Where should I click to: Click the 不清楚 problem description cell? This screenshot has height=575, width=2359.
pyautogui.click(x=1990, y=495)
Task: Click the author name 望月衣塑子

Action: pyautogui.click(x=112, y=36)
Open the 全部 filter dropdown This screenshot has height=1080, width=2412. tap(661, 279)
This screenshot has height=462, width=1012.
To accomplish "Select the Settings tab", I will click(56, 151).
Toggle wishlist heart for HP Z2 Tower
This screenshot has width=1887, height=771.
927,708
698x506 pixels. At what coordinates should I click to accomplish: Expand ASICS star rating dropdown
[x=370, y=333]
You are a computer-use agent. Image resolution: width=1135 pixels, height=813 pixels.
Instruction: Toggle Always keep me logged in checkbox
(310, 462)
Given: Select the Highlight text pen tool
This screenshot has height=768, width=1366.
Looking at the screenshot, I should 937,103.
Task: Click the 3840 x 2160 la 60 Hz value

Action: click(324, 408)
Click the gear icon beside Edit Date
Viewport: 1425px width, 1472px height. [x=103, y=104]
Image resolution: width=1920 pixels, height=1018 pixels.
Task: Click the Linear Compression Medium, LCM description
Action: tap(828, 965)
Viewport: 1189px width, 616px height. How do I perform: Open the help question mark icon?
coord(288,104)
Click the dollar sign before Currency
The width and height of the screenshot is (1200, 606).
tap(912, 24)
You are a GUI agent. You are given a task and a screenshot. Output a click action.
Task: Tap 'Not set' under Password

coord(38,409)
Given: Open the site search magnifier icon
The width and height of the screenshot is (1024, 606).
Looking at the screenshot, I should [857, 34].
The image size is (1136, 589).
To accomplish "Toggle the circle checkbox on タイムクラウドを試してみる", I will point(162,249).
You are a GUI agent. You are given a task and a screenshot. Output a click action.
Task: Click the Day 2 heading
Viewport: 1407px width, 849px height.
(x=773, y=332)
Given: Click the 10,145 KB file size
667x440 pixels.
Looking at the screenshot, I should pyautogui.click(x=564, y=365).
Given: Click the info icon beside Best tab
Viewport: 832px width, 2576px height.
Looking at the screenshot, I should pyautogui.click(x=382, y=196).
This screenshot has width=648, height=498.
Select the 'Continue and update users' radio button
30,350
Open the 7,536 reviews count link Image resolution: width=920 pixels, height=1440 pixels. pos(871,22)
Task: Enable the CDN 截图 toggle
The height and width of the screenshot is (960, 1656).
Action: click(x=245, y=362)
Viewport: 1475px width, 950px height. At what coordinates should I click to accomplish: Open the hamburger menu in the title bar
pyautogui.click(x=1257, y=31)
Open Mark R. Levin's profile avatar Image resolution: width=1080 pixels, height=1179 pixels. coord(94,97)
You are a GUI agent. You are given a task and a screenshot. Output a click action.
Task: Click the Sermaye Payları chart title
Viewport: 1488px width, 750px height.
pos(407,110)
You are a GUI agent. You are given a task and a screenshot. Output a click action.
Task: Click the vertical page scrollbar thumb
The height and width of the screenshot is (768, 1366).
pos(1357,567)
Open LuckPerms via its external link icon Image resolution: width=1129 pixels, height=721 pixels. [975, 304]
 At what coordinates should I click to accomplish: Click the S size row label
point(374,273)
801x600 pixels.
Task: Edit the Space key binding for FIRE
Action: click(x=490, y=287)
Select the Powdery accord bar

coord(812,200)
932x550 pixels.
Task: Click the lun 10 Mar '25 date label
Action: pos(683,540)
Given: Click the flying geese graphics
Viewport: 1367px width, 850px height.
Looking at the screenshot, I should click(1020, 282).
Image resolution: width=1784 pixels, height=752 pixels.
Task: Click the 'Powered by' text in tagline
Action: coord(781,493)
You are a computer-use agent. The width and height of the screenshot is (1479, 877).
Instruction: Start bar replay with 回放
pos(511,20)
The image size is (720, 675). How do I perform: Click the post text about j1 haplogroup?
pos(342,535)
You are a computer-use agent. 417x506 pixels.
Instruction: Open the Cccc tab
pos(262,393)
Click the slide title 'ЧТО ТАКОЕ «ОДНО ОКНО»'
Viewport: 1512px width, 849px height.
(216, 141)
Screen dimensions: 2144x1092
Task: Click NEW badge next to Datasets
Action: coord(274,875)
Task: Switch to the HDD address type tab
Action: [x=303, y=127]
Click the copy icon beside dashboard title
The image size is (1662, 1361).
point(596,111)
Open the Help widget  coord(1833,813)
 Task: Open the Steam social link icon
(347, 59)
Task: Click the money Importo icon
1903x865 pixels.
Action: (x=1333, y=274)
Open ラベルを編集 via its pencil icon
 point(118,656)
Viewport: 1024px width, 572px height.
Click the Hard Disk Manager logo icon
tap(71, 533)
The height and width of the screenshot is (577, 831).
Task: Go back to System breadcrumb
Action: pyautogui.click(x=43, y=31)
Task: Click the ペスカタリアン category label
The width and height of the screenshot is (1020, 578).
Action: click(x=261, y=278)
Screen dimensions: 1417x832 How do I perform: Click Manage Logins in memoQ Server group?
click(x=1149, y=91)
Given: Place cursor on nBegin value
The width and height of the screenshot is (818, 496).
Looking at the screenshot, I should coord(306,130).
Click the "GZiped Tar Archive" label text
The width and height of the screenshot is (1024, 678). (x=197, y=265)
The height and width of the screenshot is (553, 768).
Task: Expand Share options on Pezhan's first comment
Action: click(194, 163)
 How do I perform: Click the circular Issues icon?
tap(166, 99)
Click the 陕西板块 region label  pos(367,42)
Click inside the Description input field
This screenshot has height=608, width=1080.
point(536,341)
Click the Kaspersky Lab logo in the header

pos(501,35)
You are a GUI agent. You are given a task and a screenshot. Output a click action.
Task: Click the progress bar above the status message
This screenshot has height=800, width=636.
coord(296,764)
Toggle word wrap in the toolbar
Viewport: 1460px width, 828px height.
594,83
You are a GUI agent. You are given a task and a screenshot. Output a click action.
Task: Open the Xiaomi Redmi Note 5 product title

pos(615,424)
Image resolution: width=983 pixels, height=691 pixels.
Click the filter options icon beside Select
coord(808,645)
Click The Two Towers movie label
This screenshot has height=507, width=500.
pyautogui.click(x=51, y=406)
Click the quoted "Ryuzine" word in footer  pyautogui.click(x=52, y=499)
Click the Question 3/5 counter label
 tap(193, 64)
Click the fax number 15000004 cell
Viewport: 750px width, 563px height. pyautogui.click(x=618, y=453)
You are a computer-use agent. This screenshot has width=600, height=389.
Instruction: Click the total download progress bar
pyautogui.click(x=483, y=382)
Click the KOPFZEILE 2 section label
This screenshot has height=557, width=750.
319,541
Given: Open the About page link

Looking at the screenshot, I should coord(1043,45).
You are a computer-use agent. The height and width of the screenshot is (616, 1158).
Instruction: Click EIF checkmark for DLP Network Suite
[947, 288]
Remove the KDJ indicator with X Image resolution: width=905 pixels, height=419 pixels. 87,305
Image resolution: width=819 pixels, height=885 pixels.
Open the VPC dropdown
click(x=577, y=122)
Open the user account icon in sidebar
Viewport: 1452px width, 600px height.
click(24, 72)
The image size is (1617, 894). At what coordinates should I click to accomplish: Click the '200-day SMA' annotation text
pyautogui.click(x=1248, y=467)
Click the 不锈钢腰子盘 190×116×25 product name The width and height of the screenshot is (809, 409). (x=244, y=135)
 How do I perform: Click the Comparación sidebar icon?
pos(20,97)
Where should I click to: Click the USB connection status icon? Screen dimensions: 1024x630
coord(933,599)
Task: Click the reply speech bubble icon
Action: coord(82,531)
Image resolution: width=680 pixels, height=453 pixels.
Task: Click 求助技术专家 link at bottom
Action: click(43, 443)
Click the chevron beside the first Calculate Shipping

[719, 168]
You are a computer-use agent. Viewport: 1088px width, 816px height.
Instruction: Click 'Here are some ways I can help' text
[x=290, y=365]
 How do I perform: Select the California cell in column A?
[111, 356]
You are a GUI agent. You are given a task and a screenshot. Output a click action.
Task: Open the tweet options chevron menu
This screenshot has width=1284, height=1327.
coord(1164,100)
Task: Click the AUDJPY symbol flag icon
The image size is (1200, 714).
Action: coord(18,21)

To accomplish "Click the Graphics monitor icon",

⁂

- _Exercise details_
Only the lines from the one containing "You are a computer-use agent. Viewport: 1088px" through the end of the entries above should be written out, exactly and in full.

- _Task output_
You are a computer-use agent. Viewport: 1088px width, 816px height.
Instruction: Click 'Here are some ways I can help' text
[x=290, y=365]
 How do I perform: Select the California cell in column A?
[111, 356]
You are a GUI agent. You are given a task and a screenshot. Output a click action.
Task: Open the tweet options chevron menu
This screenshot has width=1284, height=1327.
coord(1164,100)
Task: Click the AUDJPY symbol flag icon
The image size is (1200, 714).
Action: coord(18,21)

To accomplish "Click the Graphics monitor icon",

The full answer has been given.